Unfortunately, Rake doesn’t have C++ dependency checking built in. I could have probably cobbled something together with makedepend, but that would take more Ruby-foo than I’m comfortable with.

Of course, all of this being open source, somebody, somewhere has had the same itch to scratch, and Rant was born. Apart from the cool name (after all, who doesn’t like to write Rantfiles?), Rant looks very similar to Rake. Don’t be fooled by their parallels to Make and [N]Ant. It’s much more Make meets Scons in Rubyland than a derivative of Ant.

One feature of Rant that I really liked was the good support for error messages. If the Rantfile had a problem in it, it would correctly identify the problem and point me to it. After working with Ant/Nant, that was a welcome change.

The build times were a bit of a mixed bag. Full incremental builds were pretty good, definitely in the top third of the build systems I looked at. Unfortunately, building a single library without any changes was extremely slow. It seems that Rant had to do a lot of work before it could even look at an individual library. If it weren’t because of that, I would be a lot more excited about it.

Make and MSVC2003

Nothing new in this front.

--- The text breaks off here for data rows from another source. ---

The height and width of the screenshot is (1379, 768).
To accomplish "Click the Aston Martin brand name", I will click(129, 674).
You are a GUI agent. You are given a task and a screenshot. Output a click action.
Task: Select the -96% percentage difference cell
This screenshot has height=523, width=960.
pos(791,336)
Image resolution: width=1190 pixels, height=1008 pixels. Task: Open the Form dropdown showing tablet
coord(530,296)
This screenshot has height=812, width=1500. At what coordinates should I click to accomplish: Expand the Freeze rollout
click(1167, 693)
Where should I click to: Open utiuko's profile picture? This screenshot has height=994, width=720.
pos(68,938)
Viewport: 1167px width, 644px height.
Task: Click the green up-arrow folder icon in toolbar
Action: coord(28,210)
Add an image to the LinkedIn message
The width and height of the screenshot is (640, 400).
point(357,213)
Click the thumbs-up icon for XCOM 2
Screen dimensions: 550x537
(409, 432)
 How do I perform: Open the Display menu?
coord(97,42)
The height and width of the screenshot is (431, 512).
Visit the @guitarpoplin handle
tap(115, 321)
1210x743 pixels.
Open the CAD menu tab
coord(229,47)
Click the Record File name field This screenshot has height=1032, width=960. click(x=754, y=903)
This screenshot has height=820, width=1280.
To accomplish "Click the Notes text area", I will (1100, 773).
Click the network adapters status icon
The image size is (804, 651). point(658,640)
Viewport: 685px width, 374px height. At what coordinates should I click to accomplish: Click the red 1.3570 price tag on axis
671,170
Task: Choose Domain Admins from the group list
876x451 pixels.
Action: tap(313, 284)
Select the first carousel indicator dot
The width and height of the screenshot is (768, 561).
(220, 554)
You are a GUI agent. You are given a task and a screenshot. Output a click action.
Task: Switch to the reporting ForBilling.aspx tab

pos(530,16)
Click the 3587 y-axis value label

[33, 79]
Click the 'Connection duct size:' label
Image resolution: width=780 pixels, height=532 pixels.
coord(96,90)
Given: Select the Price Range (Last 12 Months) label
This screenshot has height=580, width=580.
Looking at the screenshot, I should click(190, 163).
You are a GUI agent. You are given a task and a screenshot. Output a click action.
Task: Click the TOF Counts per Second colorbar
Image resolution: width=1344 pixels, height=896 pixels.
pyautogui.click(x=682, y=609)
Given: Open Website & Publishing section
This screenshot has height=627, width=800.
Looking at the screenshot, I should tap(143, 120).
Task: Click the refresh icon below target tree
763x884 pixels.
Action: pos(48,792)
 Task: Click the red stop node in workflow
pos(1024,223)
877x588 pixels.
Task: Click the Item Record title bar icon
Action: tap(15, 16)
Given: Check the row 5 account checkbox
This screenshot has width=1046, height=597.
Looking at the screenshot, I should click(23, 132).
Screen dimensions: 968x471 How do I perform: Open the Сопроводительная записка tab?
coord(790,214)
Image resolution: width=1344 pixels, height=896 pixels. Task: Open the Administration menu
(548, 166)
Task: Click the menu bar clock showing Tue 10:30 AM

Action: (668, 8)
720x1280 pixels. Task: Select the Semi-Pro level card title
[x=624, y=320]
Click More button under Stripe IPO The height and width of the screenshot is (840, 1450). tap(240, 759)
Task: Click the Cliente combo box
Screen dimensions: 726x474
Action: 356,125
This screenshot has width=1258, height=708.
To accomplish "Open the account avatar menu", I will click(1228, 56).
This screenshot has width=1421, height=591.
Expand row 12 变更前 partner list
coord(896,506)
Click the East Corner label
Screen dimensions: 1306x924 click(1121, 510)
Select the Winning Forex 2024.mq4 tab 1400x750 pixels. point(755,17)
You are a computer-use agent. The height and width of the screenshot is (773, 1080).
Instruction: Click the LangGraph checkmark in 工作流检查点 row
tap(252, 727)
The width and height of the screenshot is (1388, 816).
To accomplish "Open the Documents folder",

For details, just read the first article. Everything there still applies.

The Method

I used the same test case and hardware as the last time. As a quick recap, the source code was made up of 50 static libraries with 100 classes each (2 files per class), 15 includes per cpp file to other files in that library, and 5 includes to files in other libraries.

The Python script generates a tree with a full code base for every build system along with all the necessary build files. Whenever the build files for two platforms are different, two separate trees are created. Thanks to Jim Tilander to writing the Python scripts to generate the BoostBuild files.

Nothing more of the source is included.